Finished ‘The Drinker’ by Hans Fallada, a first-person narrative and semi-autobiographical portrait of an alcoholic who ends up in asylum with his life (a bit like Germany itself) in bits. The obsessiveness of the main character, Erwin Sommer, somehow reminded me of the struggling writer character in Hamsun’s ‘Hunger’ but I don’t know why. There is one awful scene where Sommer slips into a TB ward, secretly collects the highly contagious sputum which the patients have expectorated into flasks and drinks them down in order to expedite his death and his freedom. Fallada himself died of a morphine overdose in 1947 before the publication of this book and the superb, ‘Alone In Berlin’ (also published under the title ‘Everyman Dies Alone’).
4th December. Wrote feature for the Andersonstown News about the double standards of the British in regard to the repatriation of prisoners.
27th November. Wrote feature for the Andersonstown News about my attempts to secure a visa for the USA.
25th November. Finished reading, ‘A Long, Long Way’ by Sebastian Barry, a novel set during WWI, at about 2 this morning and I have to say I found it disappointing in comparison to ‘The Secret Scripture’. I was not engaged at all, could never get fully engrossed, and despite being sympathetic to the soldiers historically I wasn’t convinced by Willie Dunne, the main character, his father’s reaction to his son’s mixed reaction to the killing of the 1916 rebel, nor that the army censors would have allowed a damaging letter to be sent to Willie’s girlfriend which caused her to break off their relationship and get married while the hero was away in Flanders.
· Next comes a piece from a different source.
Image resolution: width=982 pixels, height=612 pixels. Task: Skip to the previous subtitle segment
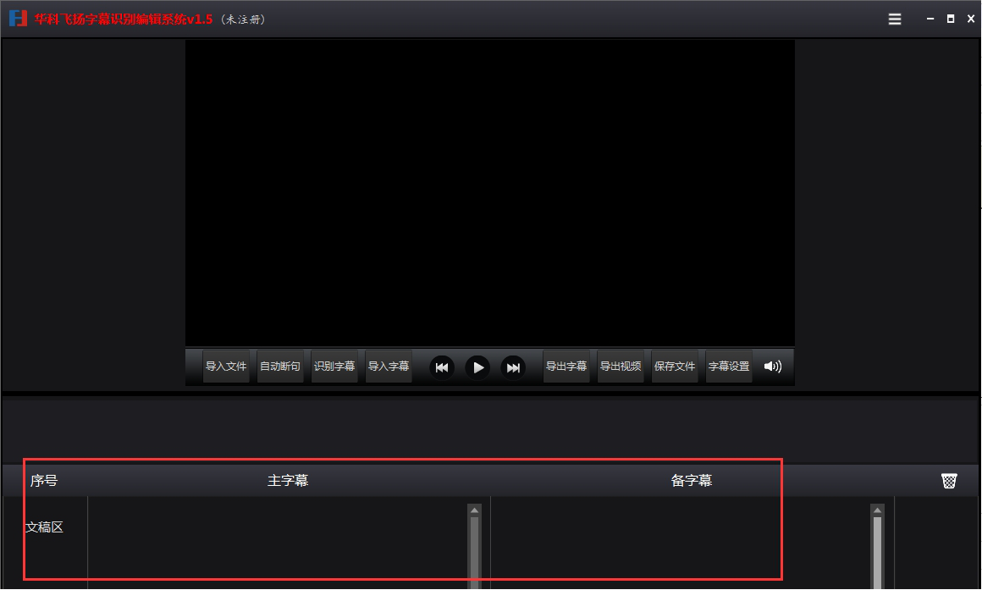click(441, 367)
Everyone else who has read it has been overwhelmed and the book was shortlisted for the prestigious Booker Prize in 2005 but it didn’t do it for me, perhaps because I read it just after finishing a powerful novel, ‘A Walk On The Wild Side’ by Nelson Algren.
23rd November. Interviewed by Aaron Edwards, Visiting Research Fellow in Politics at Queen’s University, who is researching the British Army’s information policy in the 1970s and 1980s and the connections between British military operations and political approaches in the colonial contexts of Palestine, Malaya, Kenya, Cyprus, Aden and the north of Ireland.
20th November. Went with Gerry Adams to the funeral of Steve McDonogh in Dingle, County Kerry.